Я не имела представления, как отвечать на вопросы, и все время спрашивала у Лоуренса, что мне говорить. Полагаю, это произвело плохое впечатление на судью. Он был учителем в пресвитерианской школе и решил, что имеет дело с очередным тайным сговором. Он не понимал, почему я хочу отдать Синдбада Лоуренсу. После процедуры мы с Лоуренсом выпили, и я разрыдалась. Наконец я оставила его и поехала в кафе к Джону. Тот не находил себе места от страха, думая, что я решила вернуться к Лоуренсу.
Оформление развода заняло два года, и его дали нам только на основании жестокого обращения.
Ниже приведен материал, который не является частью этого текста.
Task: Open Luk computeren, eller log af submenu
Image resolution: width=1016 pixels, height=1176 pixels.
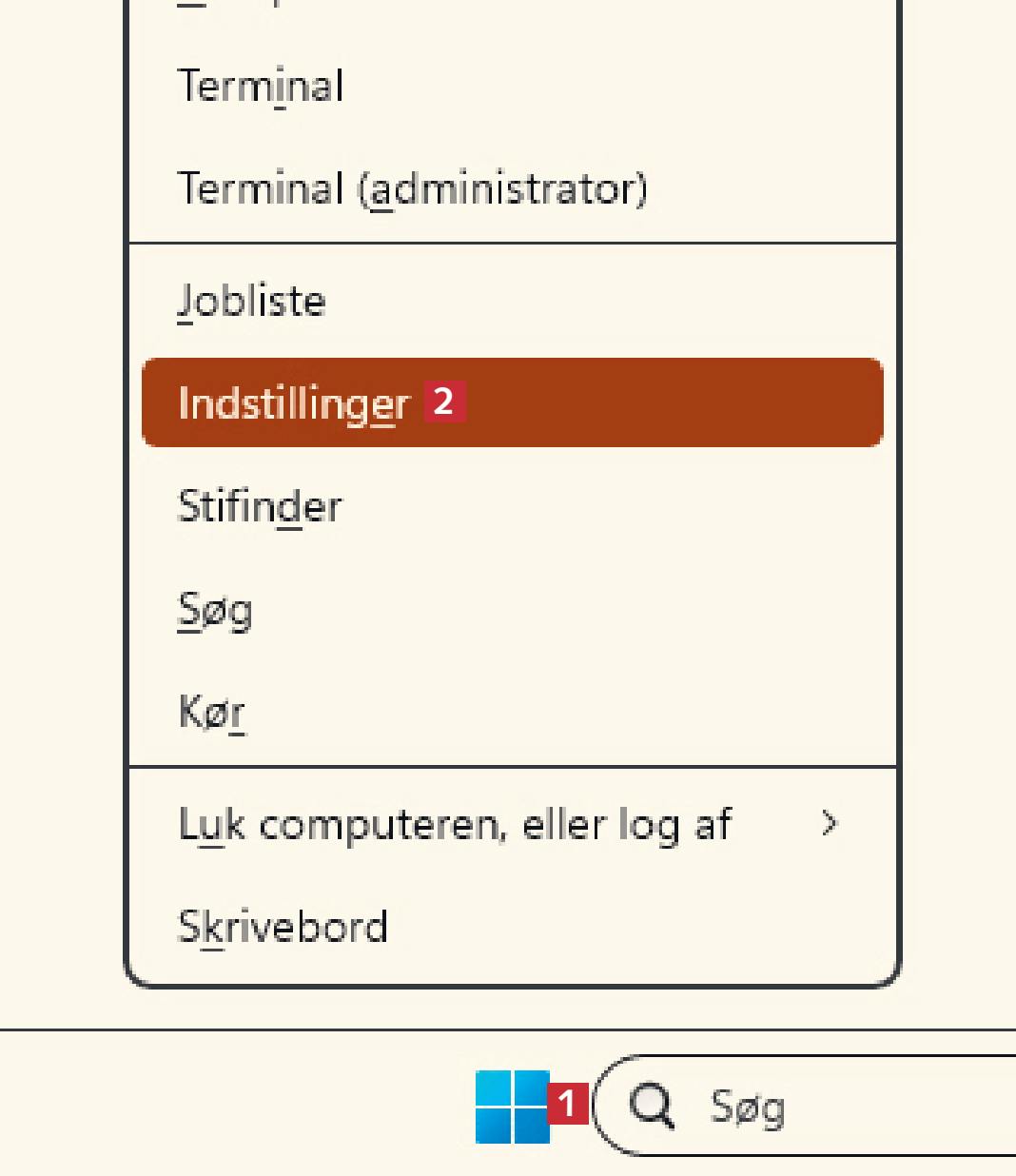Action: [455, 824]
Дорис, Пегги и хозяин кафе в Сен-Тропе, бывшие свидетелями наших скандалов, должны были подтвердить в суде агрессию Лоуренса. За эти процедуры мне пришлось заплатить моему адвокату десять тысяч долларов (он сказал, что за разводы меньше не берет) и две тысячи адвокату Лоуренса. Определенно, их услуги не стоили таких денег, но я узнала, в какую сумму мне все это обернется, только когда было уже слишком поздно отступать.
Когда закончился этот этап, мы обрели относительную свободу и наконец могли путешествовать. Кажется, мы с Джоном два года только и делали, что странствовали. Мы побывали как минимум в двадцати странах и объехали десять миллионов миль. Мы решили отправиться в Вену. Мы сели на последний поезд — все остальные отменили из-за вьюг — и оказались единственными пассажирами во всех спальных вагонах. Денеб замерз, и на улице было невозможно находиться дольше нескольких минут, да и то только если ты был закутан с макушки до пят. Мы почти не выходили и бóльшую часть времени проводили в постели. Я никогда раньше не получала такого удовольствия от жизни. Джон открыл для меня новый мир чувственности, о котором я раньше и не мечтала. Он любил меня и видел во мне настоящую женщину. Я не желала слушать его монологи, и ему нравилось, что я люблю в нем мужчину.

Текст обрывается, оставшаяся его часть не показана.